Work to complete:
Set out every line of the records below as a Markdown table with the columns "No." and "Line". Number the rows in order, and skip blank lines.

Supplied records:
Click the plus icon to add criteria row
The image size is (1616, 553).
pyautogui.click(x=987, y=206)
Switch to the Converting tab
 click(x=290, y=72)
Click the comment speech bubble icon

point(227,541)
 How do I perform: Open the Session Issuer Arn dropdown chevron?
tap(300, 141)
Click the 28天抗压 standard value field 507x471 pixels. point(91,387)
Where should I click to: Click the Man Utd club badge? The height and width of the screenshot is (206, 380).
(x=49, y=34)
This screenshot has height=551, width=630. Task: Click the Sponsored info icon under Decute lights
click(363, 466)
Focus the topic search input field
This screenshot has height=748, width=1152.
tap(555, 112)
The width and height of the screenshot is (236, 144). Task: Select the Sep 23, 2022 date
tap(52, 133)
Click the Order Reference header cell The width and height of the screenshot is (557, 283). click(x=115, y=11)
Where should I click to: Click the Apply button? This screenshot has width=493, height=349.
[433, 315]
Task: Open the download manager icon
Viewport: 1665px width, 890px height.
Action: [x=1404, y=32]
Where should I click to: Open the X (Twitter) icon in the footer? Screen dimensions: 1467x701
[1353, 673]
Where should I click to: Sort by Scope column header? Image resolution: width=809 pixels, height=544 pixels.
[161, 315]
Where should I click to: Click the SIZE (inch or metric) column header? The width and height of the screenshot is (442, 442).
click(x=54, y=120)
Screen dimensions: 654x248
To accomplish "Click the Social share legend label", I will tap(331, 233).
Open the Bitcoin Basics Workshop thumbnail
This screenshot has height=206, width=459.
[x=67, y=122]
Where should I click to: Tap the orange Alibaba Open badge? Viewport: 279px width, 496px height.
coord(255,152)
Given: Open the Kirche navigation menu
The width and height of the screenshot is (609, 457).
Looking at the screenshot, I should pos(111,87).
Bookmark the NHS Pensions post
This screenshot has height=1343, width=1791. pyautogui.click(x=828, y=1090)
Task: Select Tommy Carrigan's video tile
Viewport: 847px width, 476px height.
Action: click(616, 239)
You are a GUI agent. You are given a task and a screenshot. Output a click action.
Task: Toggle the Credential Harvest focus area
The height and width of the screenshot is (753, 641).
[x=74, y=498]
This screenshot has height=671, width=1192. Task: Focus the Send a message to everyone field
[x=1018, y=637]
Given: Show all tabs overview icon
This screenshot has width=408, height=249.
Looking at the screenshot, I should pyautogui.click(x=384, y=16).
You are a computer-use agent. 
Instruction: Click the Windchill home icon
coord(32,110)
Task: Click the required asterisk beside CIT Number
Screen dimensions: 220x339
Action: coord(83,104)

Solution to the problem:
| No. | Line |
|---|---|
| 1 | Click the plus icon to add criteria row |
| 2 | The image size is (1616, 553). |
| 3 | pyautogui.click(x=987, y=206) |
| 4 | Switch to the Converting tab |
| 5 |  click(x=290, y=72) |
| 6 | Click the comment speech bubble icon |
| 7 | point(227,541) |
| 8 |  How do I perform: Open the Session Issuer Arn dropdown chevron? |
| 9 | tap(300, 141) |
| 10 | Click the 28天抗压 standard value field 507x471 pixels. point(91,387) |
| 11 | Where should I click to: Click the Man Utd club badge? The height and width of the screenshot is (206, 380). |
| 12 | (x=49, y=34) |
| 13 | This screenshot has height=551, width=630. Task: Click the Sponsored info icon under Decute lights |
| 14 | click(363, 466) |
| 15 | Focus the topic search input field |
| 16 | This screenshot has height=748, width=1152. |
| 17 | tap(555, 112) |
| 18 | The width and height of the screenshot is (236, 144). Task: Select the Sep 23, 2022 date |
| 19 | tap(52, 133) |
| 20 | Click the Order Reference header cell The width and height of the screenshot is (557, 283). click(x=115, y=11) |
| 21 | Where should I click to: Click the Apply button? This screenshot has width=493, height=349. |
| 22 | [433, 315] |
| 23 | Task: Open the download manager icon |
| 24 | Viewport: 1665px width, 890px height. |
| 25 | Action: [x=1404, y=32] |
| 26 | Where should I click to: Open the X (Twitter) icon in the footer? Screen dimensions: 1467x701 |
| 27 | [1353, 673] |
| 28 | Where should I click to: Sort by Scope column header? Image resolution: width=809 pixels, height=544 pixels. |
| 29 | [161, 315] |
| 30 | Where should I click to: Click the SIZE (inch or metric) column header? The width and height of the screenshot is (442, 442). |
| 31 | click(x=54, y=120) |
| 32 | Screen dimensions: 654x248 |
| 33 | To accomplish "Click the Social share legend label", I will tap(331, 233). |
| 34 | Open the Bitcoin Basics Workshop thumbnail |
| 35 | This screenshot has height=206, width=459. |
| 36 | [x=67, y=122] |
| 37 | Where should I click to: Tap the orange Alibaba Open badge? Viewport: 279px width, 496px height. |
| 38 | coord(255,152) |
| 39 | Given: Open the Kirche navigation menu |
| 40 | The width and height of the screenshot is (609, 457). |
| 41 | Looking at the screenshot, I should pos(111,87). |
| 42 | Bookmark the NHS Pensions post |
| 43 | This screenshot has height=1343, width=1791. pyautogui.click(x=828, y=1090) |
| 44 | Task: Select Tommy Carrigan's video tile |
| 45 | Viewport: 847px width, 476px height. |
| 46 | Action: click(616, 239) |
| 47 | You are a GUI agent. You are given a task and a screenshot. Output a click action. |
| 48 | Task: Toggle the Credential Harvest focus area |
| 49 | The height and width of the screenshot is (753, 641). |
| 50 | [x=74, y=498] |
| 51 | This screenshot has height=671, width=1192. Task: Focus the Send a message to everyone field |
| 52 | [x=1018, y=637] |
| 53 | Given: Show all tabs overview icon |
| 54 | This screenshot has width=408, height=249. |
| 55 | Looking at the screenshot, I should pyautogui.click(x=384, y=16). |
| 56 | You are a computer-use agent.  |
| 57 | Instruction: Click the Windchill home icon |
| 58 | coord(32,110) |
| 59 | Task: Click the required asterisk beside CIT Number |
| 60 | Screen dimensions: 220x339 |
| 61 | Action: coord(83,104) |